- [OBIETTIVO] Riscrivi tutte le voci qui sotto come elenco numerato, un numero per riga, tralasciando le righe vuote.

**** DATI FORNITI ****

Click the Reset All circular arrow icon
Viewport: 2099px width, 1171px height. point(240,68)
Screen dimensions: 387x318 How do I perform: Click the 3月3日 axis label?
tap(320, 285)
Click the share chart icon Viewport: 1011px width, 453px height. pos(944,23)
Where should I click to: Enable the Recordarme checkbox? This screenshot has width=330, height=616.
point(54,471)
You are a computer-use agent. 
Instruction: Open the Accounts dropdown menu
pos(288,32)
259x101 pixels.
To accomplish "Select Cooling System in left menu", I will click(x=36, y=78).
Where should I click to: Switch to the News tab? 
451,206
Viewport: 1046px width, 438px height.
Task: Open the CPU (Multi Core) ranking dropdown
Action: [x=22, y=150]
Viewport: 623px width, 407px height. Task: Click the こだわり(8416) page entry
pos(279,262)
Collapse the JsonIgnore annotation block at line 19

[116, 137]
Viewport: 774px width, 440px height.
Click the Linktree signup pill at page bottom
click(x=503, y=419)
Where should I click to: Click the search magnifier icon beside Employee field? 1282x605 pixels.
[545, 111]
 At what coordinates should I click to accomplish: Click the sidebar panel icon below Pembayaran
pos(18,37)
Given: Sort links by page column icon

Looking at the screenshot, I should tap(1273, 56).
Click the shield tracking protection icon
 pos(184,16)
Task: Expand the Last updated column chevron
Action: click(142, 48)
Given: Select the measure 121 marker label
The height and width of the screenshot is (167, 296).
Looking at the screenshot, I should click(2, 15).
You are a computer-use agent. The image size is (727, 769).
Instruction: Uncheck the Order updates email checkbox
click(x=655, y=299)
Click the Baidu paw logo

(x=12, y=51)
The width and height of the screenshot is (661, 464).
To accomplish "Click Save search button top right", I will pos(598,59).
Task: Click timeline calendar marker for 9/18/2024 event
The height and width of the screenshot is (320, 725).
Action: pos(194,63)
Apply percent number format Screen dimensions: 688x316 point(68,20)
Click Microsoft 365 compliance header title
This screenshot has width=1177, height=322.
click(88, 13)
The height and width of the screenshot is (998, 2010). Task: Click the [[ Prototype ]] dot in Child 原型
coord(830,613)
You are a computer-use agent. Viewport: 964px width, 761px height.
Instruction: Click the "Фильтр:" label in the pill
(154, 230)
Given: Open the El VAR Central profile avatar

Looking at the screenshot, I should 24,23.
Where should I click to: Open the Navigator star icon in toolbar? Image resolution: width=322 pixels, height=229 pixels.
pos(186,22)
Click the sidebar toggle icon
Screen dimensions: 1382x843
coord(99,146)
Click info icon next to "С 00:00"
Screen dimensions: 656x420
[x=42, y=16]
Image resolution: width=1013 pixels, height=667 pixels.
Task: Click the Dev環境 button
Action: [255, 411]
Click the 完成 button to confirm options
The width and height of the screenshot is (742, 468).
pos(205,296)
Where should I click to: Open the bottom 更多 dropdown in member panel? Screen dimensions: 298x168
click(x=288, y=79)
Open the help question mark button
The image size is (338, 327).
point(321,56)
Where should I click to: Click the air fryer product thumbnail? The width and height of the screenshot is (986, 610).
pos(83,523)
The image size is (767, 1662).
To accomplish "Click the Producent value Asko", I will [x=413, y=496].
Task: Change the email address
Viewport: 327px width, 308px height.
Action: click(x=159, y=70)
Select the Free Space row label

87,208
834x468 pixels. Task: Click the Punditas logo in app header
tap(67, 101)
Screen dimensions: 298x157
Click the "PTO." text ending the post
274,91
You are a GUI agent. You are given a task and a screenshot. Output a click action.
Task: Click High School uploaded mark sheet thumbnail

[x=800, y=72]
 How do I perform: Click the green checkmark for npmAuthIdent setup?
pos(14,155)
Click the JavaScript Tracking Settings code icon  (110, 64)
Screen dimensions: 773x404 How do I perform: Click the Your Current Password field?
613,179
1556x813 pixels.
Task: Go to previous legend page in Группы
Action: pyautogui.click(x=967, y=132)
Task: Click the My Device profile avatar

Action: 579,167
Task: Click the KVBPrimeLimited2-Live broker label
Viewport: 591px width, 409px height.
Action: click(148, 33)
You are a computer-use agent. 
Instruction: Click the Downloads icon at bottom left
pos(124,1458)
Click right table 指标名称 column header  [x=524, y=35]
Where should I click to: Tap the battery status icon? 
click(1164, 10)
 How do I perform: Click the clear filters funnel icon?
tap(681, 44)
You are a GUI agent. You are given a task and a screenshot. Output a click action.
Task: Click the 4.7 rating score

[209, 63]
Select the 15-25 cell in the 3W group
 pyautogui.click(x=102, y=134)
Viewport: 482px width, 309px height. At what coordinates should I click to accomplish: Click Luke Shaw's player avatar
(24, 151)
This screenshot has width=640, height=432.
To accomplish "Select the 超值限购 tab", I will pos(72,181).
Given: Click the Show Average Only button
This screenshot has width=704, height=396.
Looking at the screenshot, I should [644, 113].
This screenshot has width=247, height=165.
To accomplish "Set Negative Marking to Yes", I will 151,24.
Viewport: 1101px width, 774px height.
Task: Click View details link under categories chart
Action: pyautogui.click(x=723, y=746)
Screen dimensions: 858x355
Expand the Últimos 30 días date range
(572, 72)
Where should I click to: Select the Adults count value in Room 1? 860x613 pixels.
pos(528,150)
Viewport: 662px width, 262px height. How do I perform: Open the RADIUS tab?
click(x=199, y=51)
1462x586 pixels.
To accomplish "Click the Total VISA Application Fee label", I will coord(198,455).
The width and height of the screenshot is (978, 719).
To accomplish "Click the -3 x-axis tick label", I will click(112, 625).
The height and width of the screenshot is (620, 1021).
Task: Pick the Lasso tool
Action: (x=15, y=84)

****

- [RISULTATO]
1. Click the Reset All circular arrow icon
2. Viewport: 2099px width, 1171px height. point(240,68)
3. Screen dimensions: 387x318 How do I perform: Click the 3月3日 axis label?
4. tap(320, 285)
5. Click the share chart icon Viewport: 1011px width, 453px height. pos(944,23)
6. Where should I click to: Enable the Recordarme checkbox? This screenshot has width=330, height=616.
7. point(54,471)
8. You are a computer-use agent. 
9. Instruction: Open the Accounts dropdown menu
10. pos(288,32)
11. 259x101 pixels.
12. To accomplish "Select Cooling System in left menu", I will click(x=36, y=78).
13. Where should I click to: Switch to the News tab? 
14. 451,206
15. Viewport: 1046px width, 438px height.
16. Task: Open the CPU (Multi Core) ranking dropdown
17. Action: [x=22, y=150]
18. Viewport: 623px width, 407px height. Task: Click the こだわり(8416) page entry
19. pos(279,262)
20. Collapse the JsonIgnore annotation block at line 19
21. [116, 137]
22. Viewport: 774px width, 440px height.
23. Click the Linktree signup pill at page bottom
24. click(x=503, y=419)
25. Where should I click to: Click the search magnifier icon beside Employee field? 1282x605 pixels.
26. [545, 111]
27.  At what coordinates should I click to accomplish: Click the sidebar panel icon below Pembayaran
28. pos(18,37)
29. Given: Sort links by page column icon
30. Looking at the screenshot, I should tap(1273, 56).
31. Click the shield tracking protection icon
32.  pos(184,16)
33. Task: Expand the Last updated column chevron
34. Action: click(142, 48)
35. Given: Select the measure 121 marker label
36. The height and width of the screenshot is (167, 296).
37. Looking at the screenshot, I should click(2, 15).
38. You are a computer-use agent. The image size is (727, 769).
39. Instruction: Uncheck the Order updates email checkbox
40. click(x=655, y=299)
41. Click the Baidu paw logo
42. (x=12, y=51)
43. The width and height of the screenshot is (661, 464).
44. To accomplish "Click Save search button top right", I will pos(598,59).
45. Task: Click timeline calendar marker for 9/18/2024 event
46. The height and width of the screenshot is (320, 725).
47. Action: pos(194,63)
48. Apply percent number format Screen dimensions: 688x316 point(68,20)
49. Click Microsoft 365 compliance header title
50. This screenshot has width=1177, height=322.
51. click(88, 13)
52. The height and width of the screenshot is (998, 2010). Task: Click the [[ Prototype ]] dot in Child 原型
53. coord(830,613)
54. You are a computer-use agent. Viewport: 964px width, 761px height.
55. Instruction: Click the "Фильтр:" label in the pill
56. (154, 230)
57. Given: Open the El VAR Central profile avatar
58. Looking at the screenshot, I should 24,23.
59. Where should I click to: Open the Navigator star icon in toolbar? Image resolution: width=322 pixels, height=229 pixels.
60. pos(186,22)
61. Click the sidebar toggle icon
62. Screen dimensions: 1382x843
63. coord(99,146)
64. Click info icon next to "С 00:00"
65. Screen dimensions: 656x420
66. [x=42, y=16]
67. Image resolution: width=1013 pixels, height=667 pixels.
68. Task: Click the Dev環境 button
69. Action: [255, 411]
70. Click the 完成 button to confirm options
71. The width and height of the screenshot is (742, 468).
72. pos(205,296)
73. Where should I click to: Open the bottom 更多 dropdown in member panel? Screen dimensions: 298x168
74. click(x=288, y=79)
75. Open the help question mark button
76. The image size is (338, 327).
77. point(321,56)
78. Where should I click to: Click the air fryer product thumbnail? The width and height of the screenshot is (986, 610).
79. pos(83,523)
80. The image size is (767, 1662).
81. To accomplish "Click the Producent value Asko", I will [x=413, y=496].
82. Task: Change the email address
83. Viewport: 327px width, 308px height.
84. Action: click(x=159, y=70)
85. Select the Free Space row label
86. 87,208
87. 834x468 pixels. Task: Click the Punditas logo in app header
88. tap(67, 101)
89. Screen dimensions: 298x157
90. Click the "PTO." text ending the post
91. 274,91
92. You are a GUI agent. You are given a task and a screenshot. Output a click action.
93. Task: Click High School uploaded mark sheet thumbnail
94. [x=800, y=72]
95.  How do I perform: Click the green checkmark for npmAuthIdent setup?
96. pos(14,155)
97. Click the JavaScript Tracking Settings code icon  (110, 64)
98. Screen dimensions: 773x404 How do I perform: Click the Your Current Password field?
99. 613,179
100. 1556x813 pixels.
101. Task: Go to previous legend page in Группы
102. Action: pyautogui.click(x=967, y=132)
103. Task: Click the My Device profile avatar
104. Action: 579,167
105. Task: Click the KVBPrimeLimited2-Live broker label
106. Viewport: 591px width, 409px height.
107. Action: click(148, 33)
108. You are a computer-use agent. 
109. Instruction: Click the Downloads icon at bottom left
110. pos(124,1458)
111. Click right table 指标名称 column header  [x=524, y=35]
112. Where should I click to: Tap the battery status icon? 
113. click(1164, 10)
114.  How do I perform: Click the clear filters funnel icon?
115. tap(681, 44)
116. You are a GUI agent. You are given a task and a screenshot. Output a click action.
117. Task: Click the 4.7 rating score
118. [209, 63]
119. Select the 15-25 cell in the 3W group
120.  pyautogui.click(x=102, y=134)
121. Viewport: 482px width, 309px height. At what coordinates should I click to accomplish: Click Luke Shaw's player avatar
122. (24, 151)
123. This screenshot has width=640, height=432.
124. To accomplish "Select the 超值限购 tab", I will pos(72,181).
125. Given: Click the Show Average Only button
126. This screenshot has width=704, height=396.
127. Looking at the screenshot, I should [644, 113].
128. This screenshot has width=247, height=165.
129. To accomplish "Set Negative Marking to Yes", I will 151,24.
130. Viewport: 1101px width, 774px height.
131. Task: Click View details link under categories chart
132. Action: pyautogui.click(x=723, y=746)
133. Screen dimensions: 858x355
134. Expand the Últimos 30 días date range
135. (572, 72)
136. Where should I click to: Select the Adults count value in Room 1? 860x613 pixels.
137. pos(528,150)
138. Viewport: 662px width, 262px height. How do I perform: Open the RADIUS tab?
139. click(x=199, y=51)
140. 1462x586 pixels.
141. To accomplish "Click the Total VISA Application Fee label", I will coord(198,455).
142. The width and height of the screenshot is (978, 719).
143. To accomplish "Click the -3 x-axis tick label", I will click(112, 625).
144. The height and width of the screenshot is (620, 1021).
145. Task: Pick the Lasso tool
146. Action: (x=15, y=84)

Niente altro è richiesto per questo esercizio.